The decision to open gradebooks to parents was made after careful consideration and with our students’ best interest in mind. It is our hope that this new level of transparency will help parents stay up-to-date, be better informed about their child’s progress, and be more connected to their child’s areas of strength and challenge. While our parents will have intermittent access, our students will have access to the gradebooks year-round in all courses. For this initiative to truly help the process of educating our students, parents need to demonstrate empathy and understanding, as well as appropriate boundaries for intervening. Our goal is for students to learn to advocate for themselves and take ownership over their education experience here at Penn Charter. We do not expect perfection, but we do expect that with this new, timely and accurate information about student progress our parents will engage in healthy conversations with their children about learning. When problems arise, we expect that parents will partner with teachers to seek solutions that place our students in the best place to succeed.

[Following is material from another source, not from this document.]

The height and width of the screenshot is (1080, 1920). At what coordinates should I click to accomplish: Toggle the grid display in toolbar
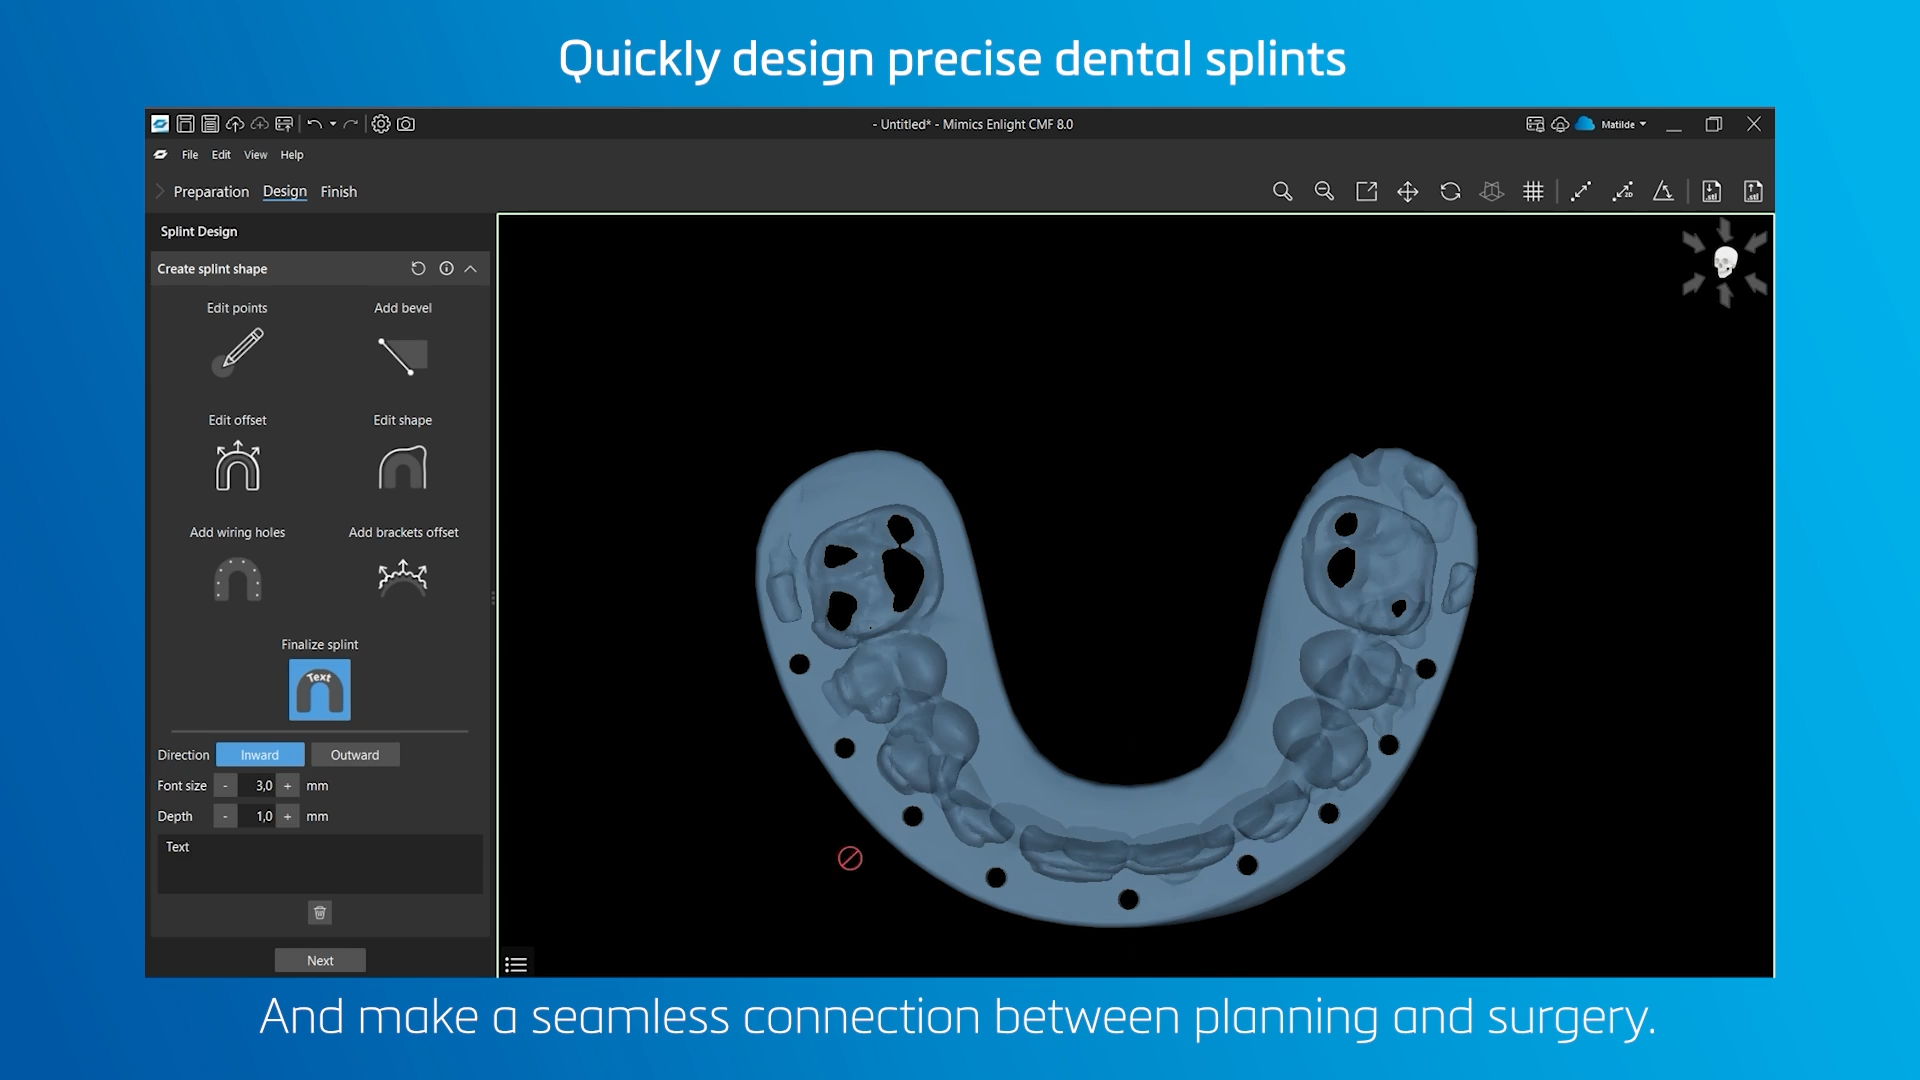[x=1533, y=192]
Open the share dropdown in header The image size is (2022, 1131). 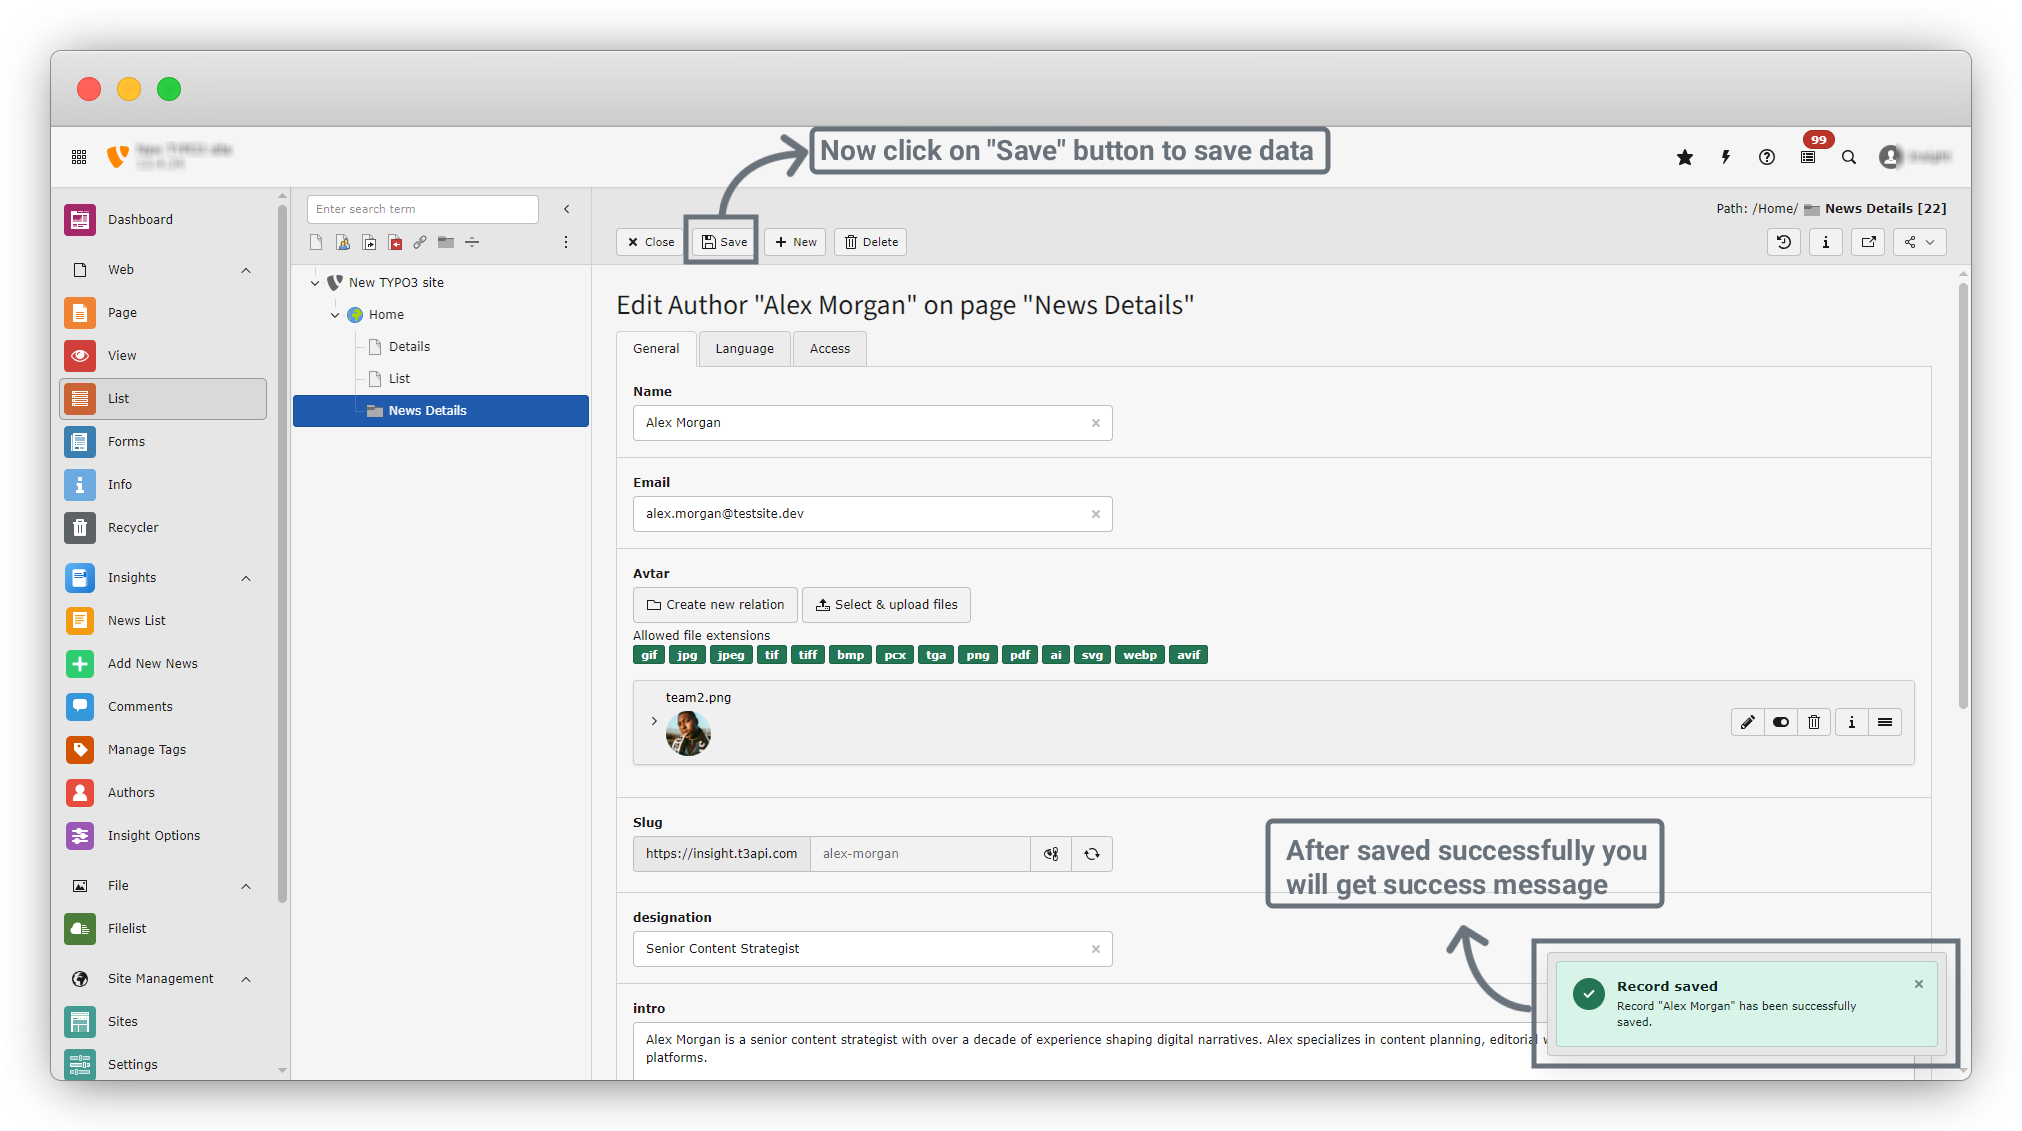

Educating and Raising Awareness Around Alcohol, Drugs and Addiction. Be it from the media, from our own experiences, and/or from the direct experiences of our students and children, the use and abuse of drugs and alcohol continues to be an unfortunate reality for many adolescents and their families. While our efforts to curb this reality can sometimes resemble a Sisyphean struggle, we as parents and adults can never stop our efforts to inform and educate our children and students on these issues and on the personal, local and national impact of addiction. Age appropriately, in all three divisions of the school, we do provide our students with the facts on these issues. Our ninth graders take an online course on alcohol use and abuse, and our health curriculum covers the topics of alcohol and drugs in both the ninth and 10th grades. We also bring in speakers on an almost yearly basis to speak with our students, so they are continually getting a different perspective and are hearing real-life stories on the destructive power these substances can have on our bodies and brains and in our lives overall, especially in adolescence.
Beginning this year, the Upper School will begin a partnership with Be Part of the Conversation, which is a non-profit organization that raises awareness, educates and provides support and resources around the issues of alcohol, drugs, and addiction in adolescents. From their website: “We are a collaboration of community leaders, students, school district representatives and families who believe that having meaningful, inclusive conversations will support individuals and their families in their efforts to develop healthy coping skills and access support whenever there is a need.” Executive Director of Be Part of the Conversation Kim Rubenstein spoke with the Upper School faculty during our August meetings, and a representative and board member from the organization will be with us on Back-to-School Night on Sept. 22. Rubenstein will be our guest at the Upper School Parent Forum on Monday, Oct. 24, and we are finalizing plans to bring a guest speaker to campus this winter.
Upper School Back-to-School Night is on Thursday, Sept. 22. We will begin at 7 p.m. in the Meeting Room. In an effort to make the evening run as smoothly as possible, we will be sending your child’s schedule to you via email. Please look for an email from the school next week, which will include all the schedule information you will need for the evening. Please download and print the necessary materials from this email, or you can choose to look at the materials on your smartphone during the evening (as long as that smartphone is silenced!). While we will no longer provide a hard copy of your child’s schedule at the beginning of Back-to-School Night, there will be folks here to assist you as needed.